USDA's meat and poultry safety program falls short, consumer group says
May 02, 2015
An analysis of the U.S. Department of Agriculture’s meat and poultry safety program released Tuesday found that while the program has resulted in benefits, progress is being hindered by program gaps and a legal challenge.
The program, the Pathogen Reduction/Hazard Analysis and Critical Control Points, was created following the 1993 outbreak of E. coli O157:H7. Illnesses and deaths were linked to undercooked hamburgers sold at Jack in the Box restaurants in the Northwestern United States.
The PR/HACCP regulation, which went into effect in 1998, requires meat and poultry plants to develop food safety systems in which plants take steps to identify and prevent contamination.
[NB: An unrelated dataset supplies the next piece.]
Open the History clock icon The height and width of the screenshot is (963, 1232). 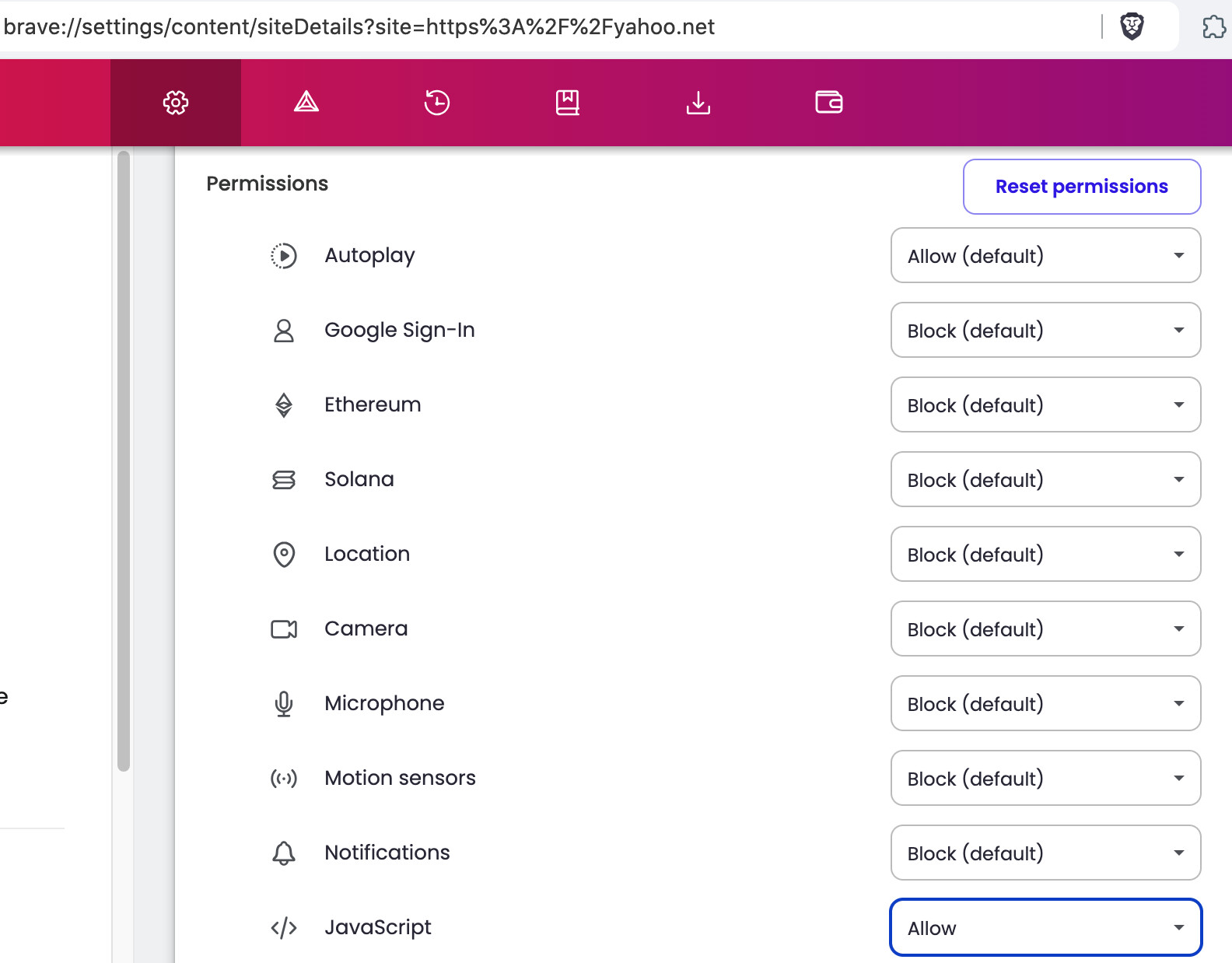point(437,103)
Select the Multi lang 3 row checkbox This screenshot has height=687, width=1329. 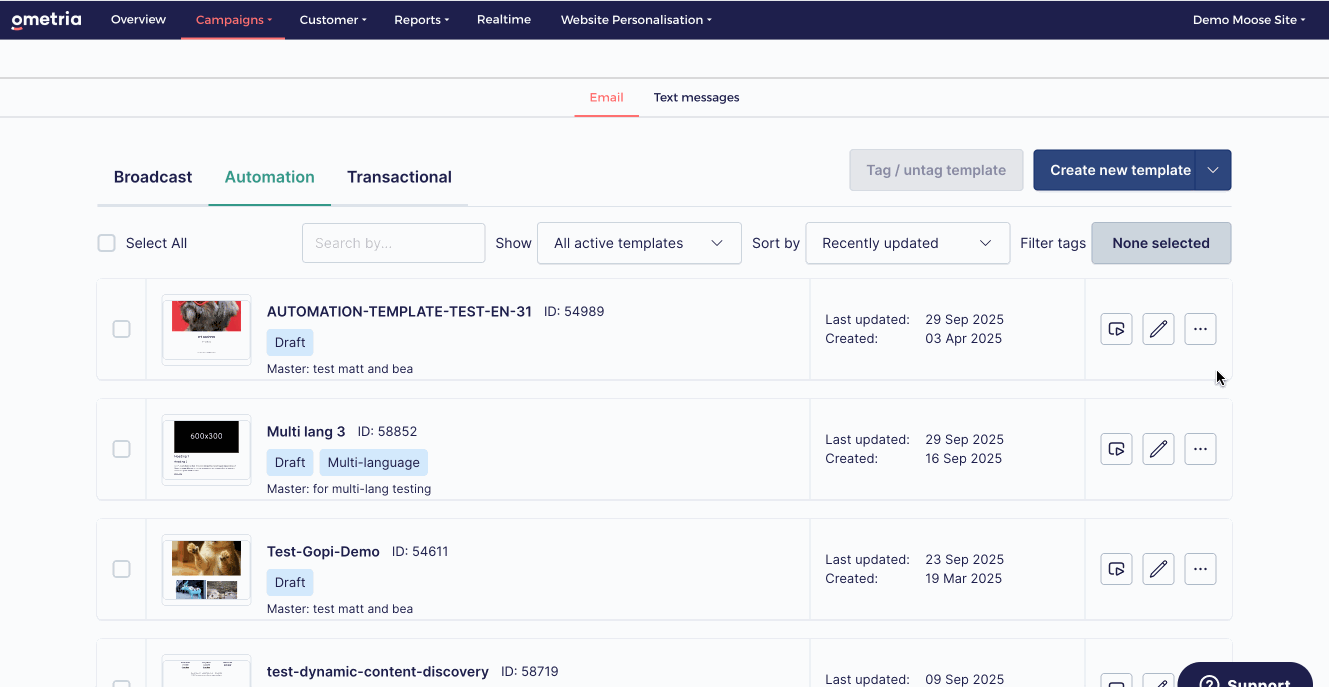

The report cites two examples of ongoing problems, which haven’t been adequately addressed in the 17 years since the regulation took effect:
- Plants have often failed to develop effective food safety plans while USDA has failed to adequately identify problems with those plans.
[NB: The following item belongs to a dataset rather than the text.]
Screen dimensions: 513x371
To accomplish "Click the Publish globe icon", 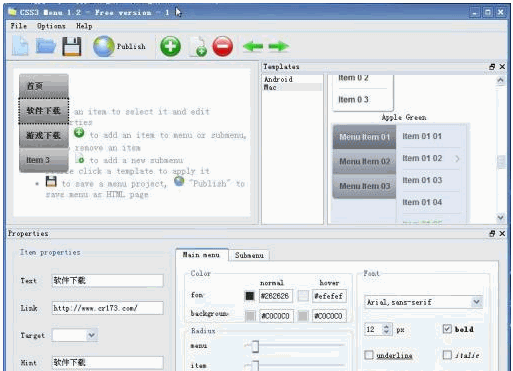I will pyautogui.click(x=104, y=46).
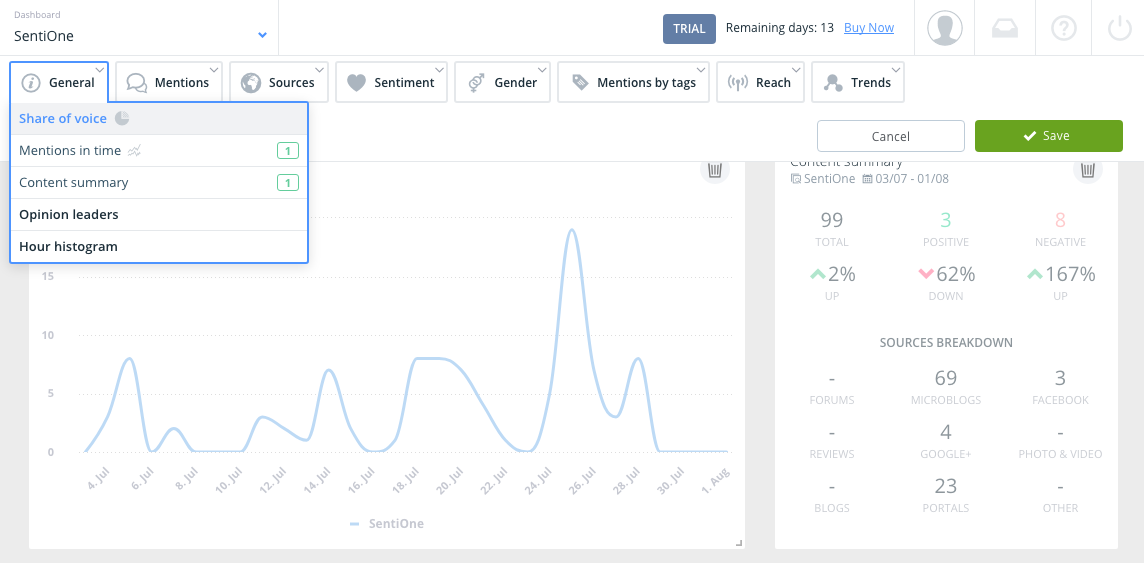Delete the Content summary widget via trash icon

point(1087,170)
- Plants are repeatedly cited for reoccurring food safety violations with little consequence.
These gaps continue to occur and have often been identified in the wake of large, nationwide foodborne illness outbreaks, but the problems haven’t been adequately addressed, said Chris Waldrop, director of the Food Policy Institute at the federation.
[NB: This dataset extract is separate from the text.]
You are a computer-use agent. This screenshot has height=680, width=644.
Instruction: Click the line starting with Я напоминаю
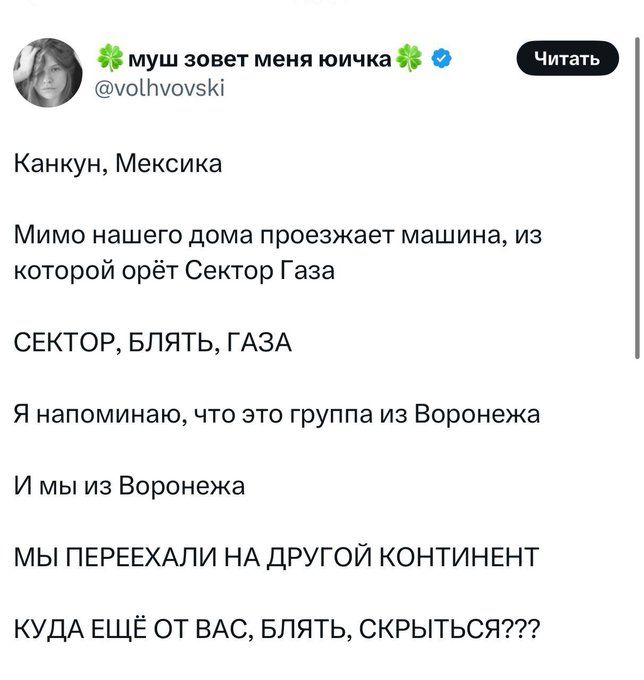277,414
The federation recommends that the USDA develop better approaches to reviewing plant food safety plans, including requiring that plants be required to prevent specific pathogens. It also recommends that the USDA establish clear procedures to address reoccurring violations and when to take increased enforcement action.
The report also identifies how a court case brought against the USDA by meat processor Supreme Beef in 1999 is hindered how the USDA enforces its food safety regulations. The court case, Supreme Beef v USDA, limited the ability of the agency to enforce its regulations, effectively barring the government from shutting down a plant which fails to meet safety standards for Salmonella.
Consumer groups have argued since that Congress should provide the USDA with authority to set and enforce food safety performance standards, he said.
“USDA needs to provide better assurance that plants are reducing contamination of meat and poultry products and that the agency is effectively enforcing its regulations,” said Waldrop. “Enforceable standards would allow the agency to take decisive action when a problem is first identified rather than after an outbreak has already occurred.”